Qué hacer =>
1/ Según el extracto sobre Rodó y Reyes, ¿en qué mes y año salió la primera edición de Motivos de Proteo?
2/ Enumera a las personas que el extracto sobre Rodó y Reyes nombra junto a Rodó como "creadores de la tradición hispanoamericana".
3/ Prolonga el extracto sobre Rodó y Reyes a partir de su última oración.

Extracto del documento =>
Estos dos textos de 1942 ―“Posición de América” y “Para inaugurar los ‘Cuadernos Americanos’”― son ejemplares para percibir las afinidades de Reyes con el ideal americanista que Rodó expresó en Ariel; en específico, aquellas relativas a la responsabilidad de los americanos latinos de preservar y desarrollar una herencia cultural compartida. En Ariel, Rodó sostuvo que “en ausencia de esa índole perfectamente diferenciada y autonómica, tenemos ―los americanos latinos― una herencia de raza, una gran tradición étnica que mantener, un vínculo sagrado que nos une a inmortales páginas de la historia, confiando a nuestro honor su continuación en lo futuro” (1957: 228). Aclarada la importancia del cosmopolitismo, “que hemos de acatar como una irresistible necesidad de nuestra formación”, Rodó hacía hincapié en el diálogo, o como él amaba decir, “la concordia de la solidaridad” (228) que debía instaurarse entre las recíprocas influencias y expresiones de las naciones latinoamericanas.

A pesar de las diferencias determinadas por esa koiné positivista de la cual el uruguayo nunca pudo emanciparse por completo, fue, quizás, sobre todo por estos temas que Reyes consideró a Rodó como a uno de “los creadores de la tradición hispanoamericana” ―junto a Bello, Sarmiento, Montalvo, Hostos, Martí y Sierra― para los cuales “pensar y escribir fue una forma del bien social, y la belleza una manera de educación para el pueblo” (1997c: 242).5

Motivos de Proteo: el libro como perpetuo devenir

La editio princeps de Motivos de Proteo se publicó en abril de 1909 por la editorial José María Serrano. En noviembre de 1908 ―como atestigua la carta a Pedro Henríquez Ureña del 28 de ese mes (ápud Cesana 2017: 236)― Rodó había ya entregado a la imprenta unos dos tercios del conjunto de los textos que había escrito, durante un decenio, sobre el tema de la personalidad del individuo y sus transformaciones. En este sentido, el libro de 1909 representa sólo la primera muestra de ese proyecto analítico y creativo, mucho más amplio y profundo, que Roberto Ibáñez definió como “El ciclo de Proteo” (1967: 7). El interminable material manuscrito que se conserva en la Colección Rodó, los libros póstumos Nuevos motivos de Proteo (1927) y Los últimos motivos de Proteo (1932), así como los capítulos de la sección “Proteo” que Rodríguez Monegal incluyó en las Obras completas rodonianas, dan prueba del tamaño de esa tarea. En términos generales, se trató de un proceso interpretativo y escritural paulatino y no siempre constante, interrumpido por la angustia de las crisis espirituales, los compromisos de la labor parlamentaria y la redacción de Liberalismo y jacobinismo (1906). Por esta razón, la arquitectura, la norma distributiva de estos capítulos proteicos vino cambiando a lo largo de los años, hasta asumir la forma indefinida y abierta de los Motivos de 1909.

Extracto de datos =>

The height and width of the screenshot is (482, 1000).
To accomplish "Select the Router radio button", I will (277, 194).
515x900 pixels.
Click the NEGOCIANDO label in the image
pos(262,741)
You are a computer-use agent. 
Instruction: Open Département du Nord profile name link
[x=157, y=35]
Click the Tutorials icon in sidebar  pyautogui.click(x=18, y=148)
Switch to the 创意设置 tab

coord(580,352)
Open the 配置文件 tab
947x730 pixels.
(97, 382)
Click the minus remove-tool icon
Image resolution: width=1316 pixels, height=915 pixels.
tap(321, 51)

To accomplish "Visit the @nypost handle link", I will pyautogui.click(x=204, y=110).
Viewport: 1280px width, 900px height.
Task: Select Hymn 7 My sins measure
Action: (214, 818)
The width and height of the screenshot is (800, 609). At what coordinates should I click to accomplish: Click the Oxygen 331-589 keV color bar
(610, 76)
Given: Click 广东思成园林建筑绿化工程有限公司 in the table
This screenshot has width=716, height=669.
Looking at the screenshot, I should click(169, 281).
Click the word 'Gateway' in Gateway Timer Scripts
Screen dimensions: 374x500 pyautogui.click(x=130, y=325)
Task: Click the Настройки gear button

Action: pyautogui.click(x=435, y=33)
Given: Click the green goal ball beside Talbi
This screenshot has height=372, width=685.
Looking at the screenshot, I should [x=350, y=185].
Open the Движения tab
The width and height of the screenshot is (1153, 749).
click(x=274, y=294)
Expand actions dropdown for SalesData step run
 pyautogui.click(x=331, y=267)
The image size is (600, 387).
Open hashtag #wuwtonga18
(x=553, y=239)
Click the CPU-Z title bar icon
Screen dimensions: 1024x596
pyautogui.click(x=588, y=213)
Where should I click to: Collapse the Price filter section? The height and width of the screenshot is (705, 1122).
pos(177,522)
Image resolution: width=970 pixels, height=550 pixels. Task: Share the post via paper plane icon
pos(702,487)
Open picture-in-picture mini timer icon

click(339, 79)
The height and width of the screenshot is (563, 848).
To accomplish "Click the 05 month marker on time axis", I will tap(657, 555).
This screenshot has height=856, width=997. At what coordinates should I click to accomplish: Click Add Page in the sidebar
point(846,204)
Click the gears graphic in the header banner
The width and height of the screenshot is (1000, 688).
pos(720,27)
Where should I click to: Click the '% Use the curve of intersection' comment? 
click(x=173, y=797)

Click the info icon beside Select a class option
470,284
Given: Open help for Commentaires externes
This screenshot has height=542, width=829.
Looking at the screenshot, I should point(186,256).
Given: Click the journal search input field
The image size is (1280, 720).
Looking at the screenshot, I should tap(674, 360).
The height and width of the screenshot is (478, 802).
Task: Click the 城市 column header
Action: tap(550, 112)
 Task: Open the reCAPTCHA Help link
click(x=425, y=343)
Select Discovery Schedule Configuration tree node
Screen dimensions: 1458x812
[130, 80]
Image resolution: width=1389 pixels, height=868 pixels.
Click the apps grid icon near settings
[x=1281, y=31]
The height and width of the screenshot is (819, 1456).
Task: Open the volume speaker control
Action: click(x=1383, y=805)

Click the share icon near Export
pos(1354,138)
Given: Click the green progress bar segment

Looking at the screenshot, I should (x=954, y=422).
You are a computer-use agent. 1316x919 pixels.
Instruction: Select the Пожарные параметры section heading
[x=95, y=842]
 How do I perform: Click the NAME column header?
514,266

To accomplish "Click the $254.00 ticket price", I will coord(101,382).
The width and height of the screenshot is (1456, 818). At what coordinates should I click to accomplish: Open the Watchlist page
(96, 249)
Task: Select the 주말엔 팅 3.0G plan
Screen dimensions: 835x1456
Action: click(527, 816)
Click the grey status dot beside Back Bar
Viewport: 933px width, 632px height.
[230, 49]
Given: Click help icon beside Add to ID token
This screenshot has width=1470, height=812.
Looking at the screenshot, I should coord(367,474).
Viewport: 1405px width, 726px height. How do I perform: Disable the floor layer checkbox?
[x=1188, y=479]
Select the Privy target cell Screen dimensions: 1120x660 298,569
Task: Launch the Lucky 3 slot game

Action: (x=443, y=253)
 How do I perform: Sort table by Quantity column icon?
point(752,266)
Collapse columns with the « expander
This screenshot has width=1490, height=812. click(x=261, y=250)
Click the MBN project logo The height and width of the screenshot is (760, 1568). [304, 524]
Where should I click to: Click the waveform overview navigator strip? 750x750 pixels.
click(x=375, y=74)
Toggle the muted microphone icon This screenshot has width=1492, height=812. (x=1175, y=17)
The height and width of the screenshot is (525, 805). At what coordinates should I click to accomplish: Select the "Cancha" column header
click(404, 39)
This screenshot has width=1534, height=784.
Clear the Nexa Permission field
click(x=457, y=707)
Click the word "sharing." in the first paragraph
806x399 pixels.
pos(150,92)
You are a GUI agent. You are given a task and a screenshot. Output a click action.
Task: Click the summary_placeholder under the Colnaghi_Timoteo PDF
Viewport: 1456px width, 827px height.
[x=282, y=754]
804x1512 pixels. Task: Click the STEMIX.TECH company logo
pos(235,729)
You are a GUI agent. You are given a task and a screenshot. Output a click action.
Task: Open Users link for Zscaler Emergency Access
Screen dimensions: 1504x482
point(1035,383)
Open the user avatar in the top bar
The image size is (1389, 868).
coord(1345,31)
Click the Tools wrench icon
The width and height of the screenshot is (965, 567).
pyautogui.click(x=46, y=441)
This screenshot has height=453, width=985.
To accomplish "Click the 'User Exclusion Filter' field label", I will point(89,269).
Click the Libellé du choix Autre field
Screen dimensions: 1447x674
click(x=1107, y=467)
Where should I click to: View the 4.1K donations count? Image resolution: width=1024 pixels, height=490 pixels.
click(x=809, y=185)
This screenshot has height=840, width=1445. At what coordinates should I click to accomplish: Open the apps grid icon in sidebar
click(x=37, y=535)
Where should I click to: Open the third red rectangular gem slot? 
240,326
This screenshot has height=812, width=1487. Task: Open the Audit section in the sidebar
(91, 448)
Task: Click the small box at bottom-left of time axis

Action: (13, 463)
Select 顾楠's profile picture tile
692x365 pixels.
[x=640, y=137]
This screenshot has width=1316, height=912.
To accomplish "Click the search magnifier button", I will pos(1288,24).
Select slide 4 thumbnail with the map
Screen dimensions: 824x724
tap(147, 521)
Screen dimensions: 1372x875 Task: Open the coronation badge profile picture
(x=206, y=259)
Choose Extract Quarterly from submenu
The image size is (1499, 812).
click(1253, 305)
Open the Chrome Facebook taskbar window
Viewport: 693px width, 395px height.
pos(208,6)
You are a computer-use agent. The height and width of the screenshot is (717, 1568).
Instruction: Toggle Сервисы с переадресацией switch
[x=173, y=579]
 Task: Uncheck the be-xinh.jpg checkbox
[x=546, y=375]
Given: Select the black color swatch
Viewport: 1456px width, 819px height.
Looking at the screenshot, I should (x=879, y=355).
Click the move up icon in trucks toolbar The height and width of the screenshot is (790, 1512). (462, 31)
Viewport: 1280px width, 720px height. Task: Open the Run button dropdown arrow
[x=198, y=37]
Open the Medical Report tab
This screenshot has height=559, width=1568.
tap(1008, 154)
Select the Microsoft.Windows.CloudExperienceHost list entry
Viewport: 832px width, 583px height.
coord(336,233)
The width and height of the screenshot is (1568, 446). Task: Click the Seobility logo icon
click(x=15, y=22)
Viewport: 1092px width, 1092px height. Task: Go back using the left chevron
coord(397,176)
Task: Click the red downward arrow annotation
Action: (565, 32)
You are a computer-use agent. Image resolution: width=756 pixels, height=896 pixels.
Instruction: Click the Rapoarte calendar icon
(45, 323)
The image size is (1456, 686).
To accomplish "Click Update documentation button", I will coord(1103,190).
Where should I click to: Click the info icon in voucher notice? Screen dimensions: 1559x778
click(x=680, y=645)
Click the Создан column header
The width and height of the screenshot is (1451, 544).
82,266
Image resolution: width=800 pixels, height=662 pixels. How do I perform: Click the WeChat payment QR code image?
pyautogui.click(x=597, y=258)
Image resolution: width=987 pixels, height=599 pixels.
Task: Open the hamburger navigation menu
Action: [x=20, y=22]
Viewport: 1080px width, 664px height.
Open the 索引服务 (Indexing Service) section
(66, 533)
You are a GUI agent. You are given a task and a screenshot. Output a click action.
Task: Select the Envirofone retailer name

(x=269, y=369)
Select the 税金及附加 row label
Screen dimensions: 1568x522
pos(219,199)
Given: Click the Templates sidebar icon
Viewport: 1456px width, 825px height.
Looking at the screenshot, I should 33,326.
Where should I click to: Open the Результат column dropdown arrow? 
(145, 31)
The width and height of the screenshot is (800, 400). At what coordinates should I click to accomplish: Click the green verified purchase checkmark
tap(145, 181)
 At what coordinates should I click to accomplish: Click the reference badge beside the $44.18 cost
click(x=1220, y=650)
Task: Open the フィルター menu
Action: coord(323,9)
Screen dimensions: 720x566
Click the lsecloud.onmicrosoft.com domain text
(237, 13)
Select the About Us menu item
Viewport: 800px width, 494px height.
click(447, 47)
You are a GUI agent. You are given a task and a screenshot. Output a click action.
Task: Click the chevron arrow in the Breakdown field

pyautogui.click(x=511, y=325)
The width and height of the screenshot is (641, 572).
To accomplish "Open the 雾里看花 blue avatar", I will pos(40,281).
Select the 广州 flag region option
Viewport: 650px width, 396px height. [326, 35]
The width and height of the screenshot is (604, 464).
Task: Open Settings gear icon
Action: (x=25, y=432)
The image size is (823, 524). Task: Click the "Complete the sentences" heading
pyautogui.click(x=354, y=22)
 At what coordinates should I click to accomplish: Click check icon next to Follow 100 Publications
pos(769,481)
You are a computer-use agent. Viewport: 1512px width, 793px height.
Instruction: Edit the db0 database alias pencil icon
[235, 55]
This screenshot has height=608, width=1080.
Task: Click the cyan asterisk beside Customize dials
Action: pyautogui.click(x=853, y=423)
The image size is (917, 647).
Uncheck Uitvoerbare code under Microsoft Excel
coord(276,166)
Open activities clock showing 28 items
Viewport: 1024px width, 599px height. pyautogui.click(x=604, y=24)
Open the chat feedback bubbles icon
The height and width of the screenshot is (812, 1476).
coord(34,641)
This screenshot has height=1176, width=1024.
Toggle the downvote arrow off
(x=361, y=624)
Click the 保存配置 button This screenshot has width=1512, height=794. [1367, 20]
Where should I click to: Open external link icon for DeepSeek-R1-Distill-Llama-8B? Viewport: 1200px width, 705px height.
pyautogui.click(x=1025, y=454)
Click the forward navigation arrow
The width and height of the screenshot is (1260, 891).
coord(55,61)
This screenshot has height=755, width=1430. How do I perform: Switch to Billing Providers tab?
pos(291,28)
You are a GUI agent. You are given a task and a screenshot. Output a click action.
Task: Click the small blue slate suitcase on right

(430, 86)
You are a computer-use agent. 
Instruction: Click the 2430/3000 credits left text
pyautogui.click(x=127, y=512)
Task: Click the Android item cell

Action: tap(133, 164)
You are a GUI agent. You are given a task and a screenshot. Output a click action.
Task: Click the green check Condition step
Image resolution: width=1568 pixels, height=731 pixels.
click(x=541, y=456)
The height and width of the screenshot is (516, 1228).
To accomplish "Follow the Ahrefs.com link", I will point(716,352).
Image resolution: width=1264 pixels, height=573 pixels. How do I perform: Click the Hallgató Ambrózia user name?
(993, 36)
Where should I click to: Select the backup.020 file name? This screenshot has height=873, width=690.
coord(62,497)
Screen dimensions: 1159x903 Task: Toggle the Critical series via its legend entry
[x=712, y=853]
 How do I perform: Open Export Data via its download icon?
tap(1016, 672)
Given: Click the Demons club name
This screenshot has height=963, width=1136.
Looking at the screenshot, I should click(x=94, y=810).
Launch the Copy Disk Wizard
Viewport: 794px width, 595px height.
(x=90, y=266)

Tareas resueltas =>
1/ En abril de 1909.

2/ Bello, Sarmiento, Montalvo, Hostos, Martí y Sierra.

3/
Desde los últimos meses del mismo año, tanto la Revista Moderna de México como el Boletín de la Escuela Nacional Preparatoria empezaron a publicar por entregas la obra; ese libro que Rodó, en su carta a Miguel de Unamuno del 20 de marzo de 1904, había definido “en cierto modo, a la inglesa, en cuanto a los caracteres de la exposición, que puede tener parecido con la variedad y relativo desorden formal de algunos ‘ensayistas’ británicos” (1957: 1318). En síntesis, entre septiembre de 1909 y mayo de 1911, la Revista Moderna de México publicó los primeros treinta y cinco capítulos; mientras que el Boletín de la Escuela Nacional Preparatoria, desde diciembre de 1909 y hasta septiembre de 1910, dio a sus lectores la posibilidad de leer treinta y siete de los ciento cincuenta y ocho capítulos que componen Motivos de Proteo.

Algunas de las ideas que Rodó propuso en Motivos de Proteo muestran una cierta resonancia en la producción ensayística de Alfonso Reyes. A veces, este eco se escucha a través de la intención crítica del intelectual regiomontano; otras veces, como había sido en el caso de Ariel, Reyes cita o se refiere a los argumentos del pensamiento rodoniano para hablar de distintos temas.

Entre estas ideas cabe señalar, sin duda, la que Rodó formuló para definir su creación: una obra sin “‘arquitectura’ concreta, ni término forzoso”, que “siempre podrá seguir desenvolviéndose, […] un libro en perpetuo ‘devenir’, un libro abierto sobre una perspectiva indefinida” (1957: 301-302). En este sentido, como bien ha señalado Sergio Ugalde, en Motivos de Proteo, Alfonso Reyes “encontró un modelo formal para una modernidad literaria; el procedimiento de una escritura multiforme que representaba una conciencia fluctuante, proliferante y en movimiento” (2018: 103).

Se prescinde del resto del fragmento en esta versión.